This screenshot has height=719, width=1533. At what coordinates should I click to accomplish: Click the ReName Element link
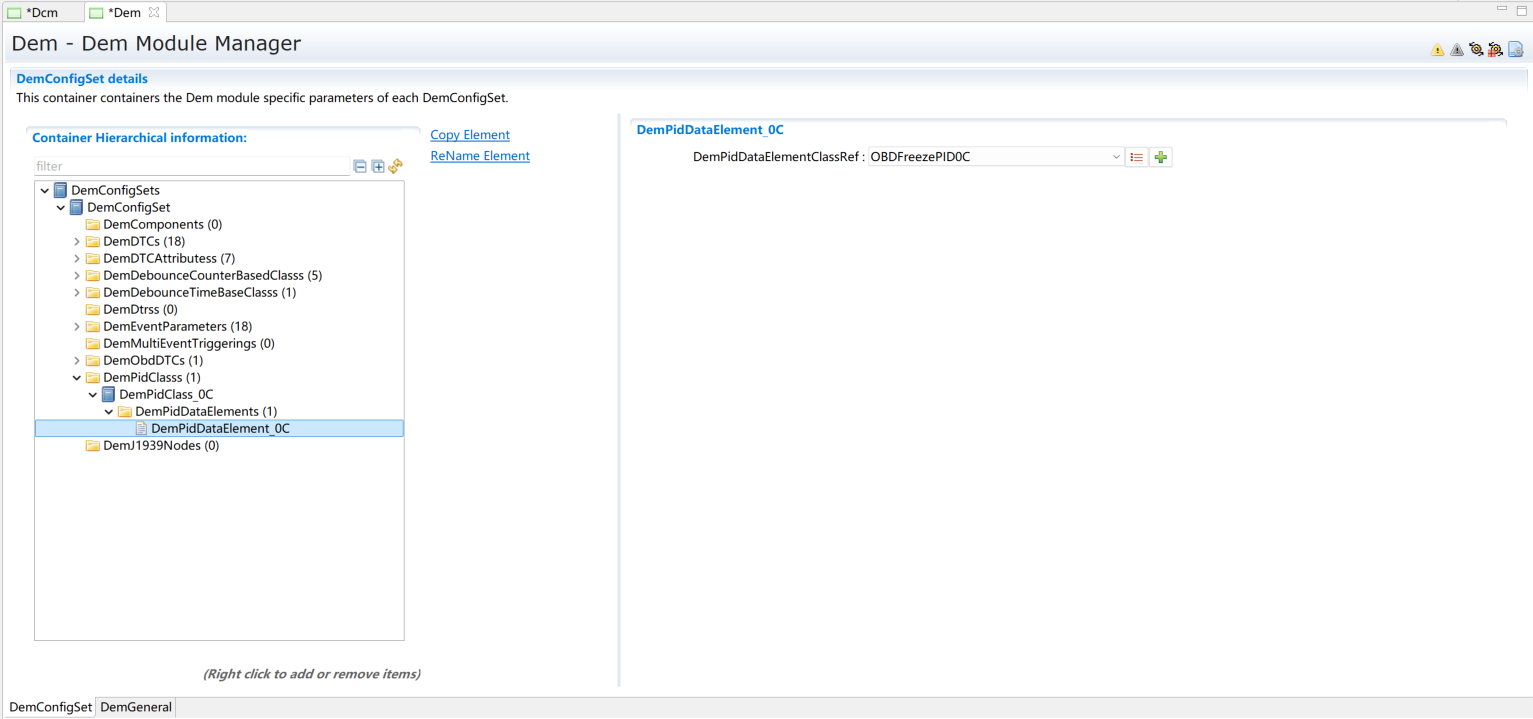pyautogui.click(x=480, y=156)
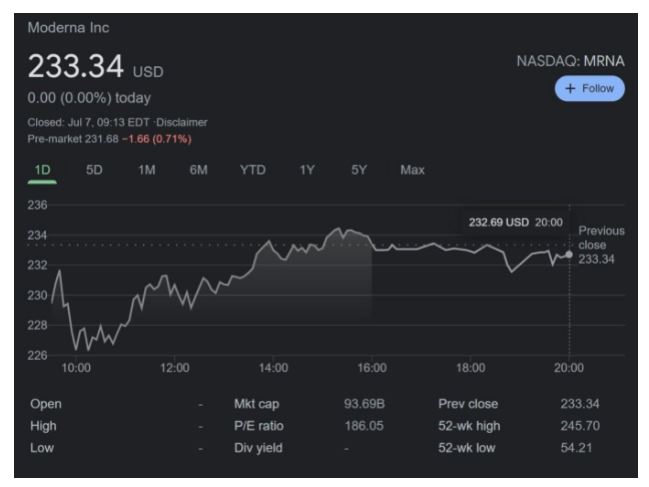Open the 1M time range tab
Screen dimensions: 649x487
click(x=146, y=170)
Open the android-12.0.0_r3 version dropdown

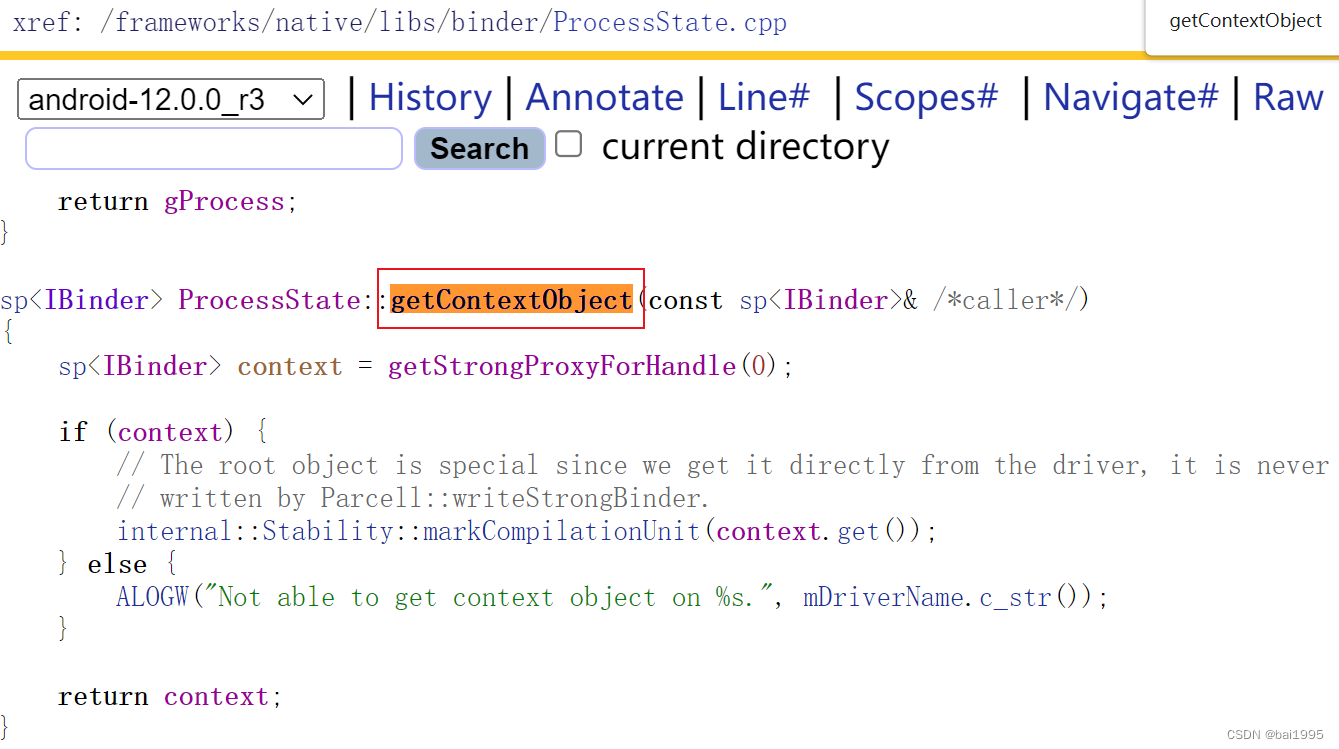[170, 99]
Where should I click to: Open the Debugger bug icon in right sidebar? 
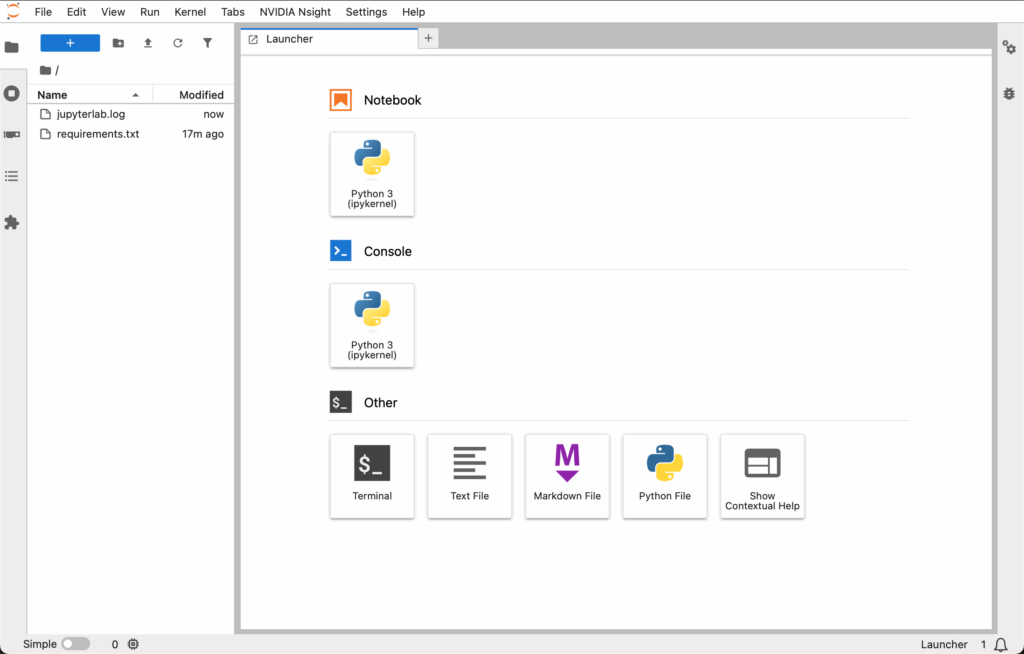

◆ **Task instructions**
Every entry above should be given again exactly, with no images included.

◆ **Solution below**
This screenshot has height=719, width=1533. At what coordinates should I click to accomplish: Click the ReName Element link
pyautogui.click(x=480, y=156)
Open the 1M time range tab
Screen dimensions: 649x487
click(x=146, y=170)
Open the android-12.0.0_r3 version dropdown

[170, 99]
Where should I click to: Open the Debugger bug icon in right sidebar? 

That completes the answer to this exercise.